• _CHALLENGE_
Put every line of the items below into a Markdown table with the columns Row and Line, numbering each row and skipping blank lines. Leave the pictures out of your answer.

------------------------------------------------------------

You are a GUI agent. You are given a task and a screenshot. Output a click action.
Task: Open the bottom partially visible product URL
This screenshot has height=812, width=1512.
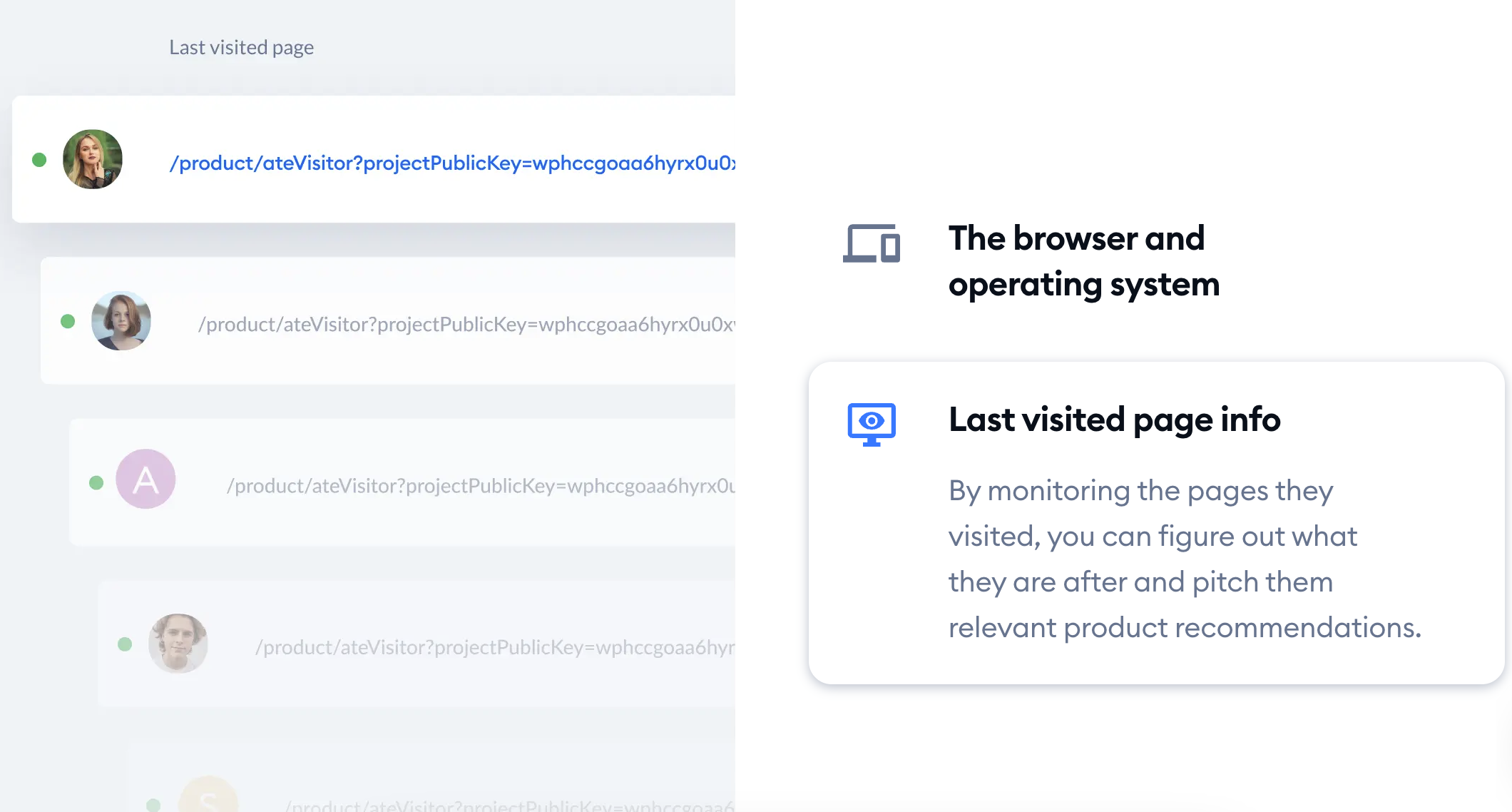click(x=509, y=805)
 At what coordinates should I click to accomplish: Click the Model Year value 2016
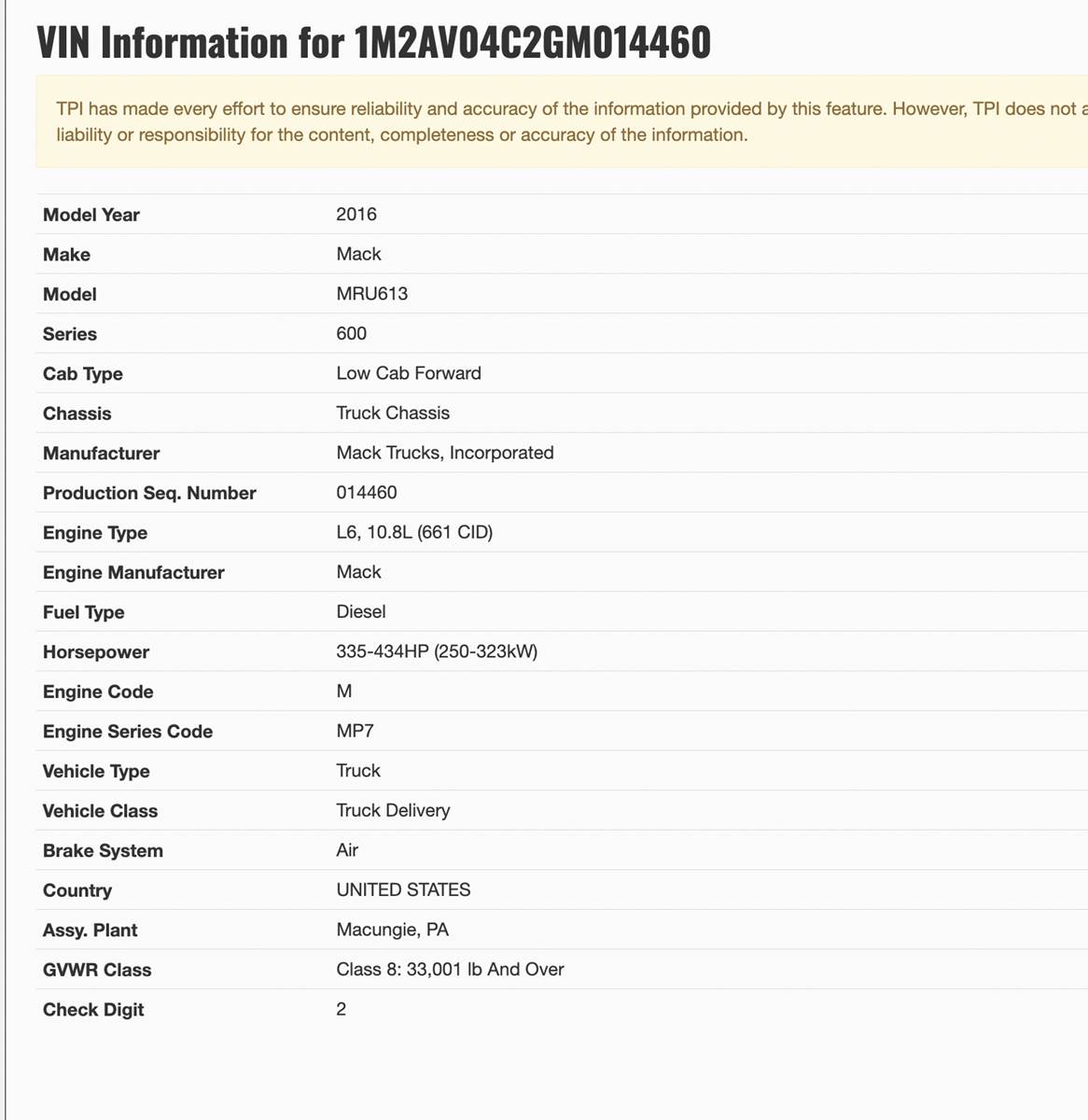356,215
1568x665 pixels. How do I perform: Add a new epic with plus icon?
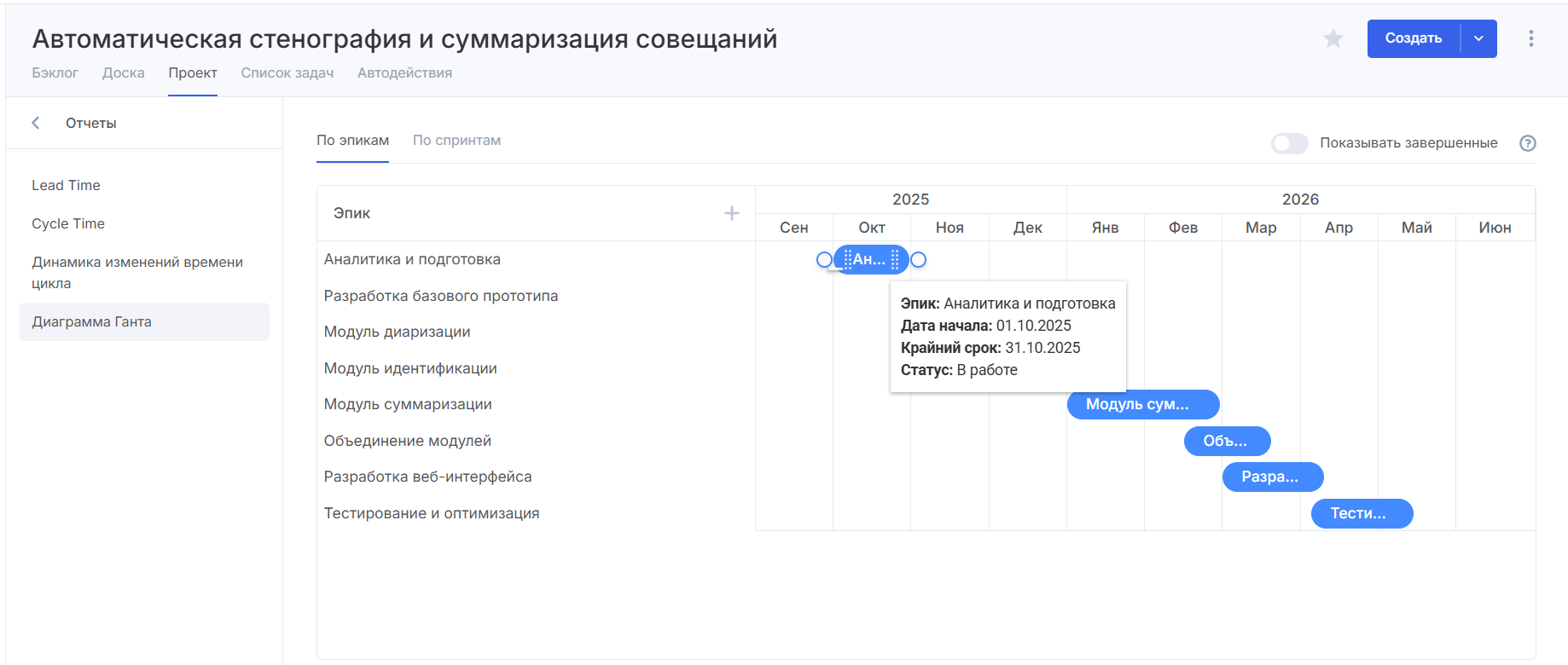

------------------------------------------------------------

• _FINISHED EXERCISE_
| Row | Line |
|---|---|
| 1 | You are a GUI agent. You are given a task and a screenshot. Output a click action. |
| 2 | Task: Open the bottom partially visible product URL |
| 3 | This screenshot has height=812, width=1512. |
| 4 | click(x=509, y=805) |
| 5 |  At what coordinates should I click to accomplish: Click the Model Year value 2016 |
| 6 | 356,215 |
| 7 | 1568x665 pixels. How do I perform: Add a new epic with plus icon? |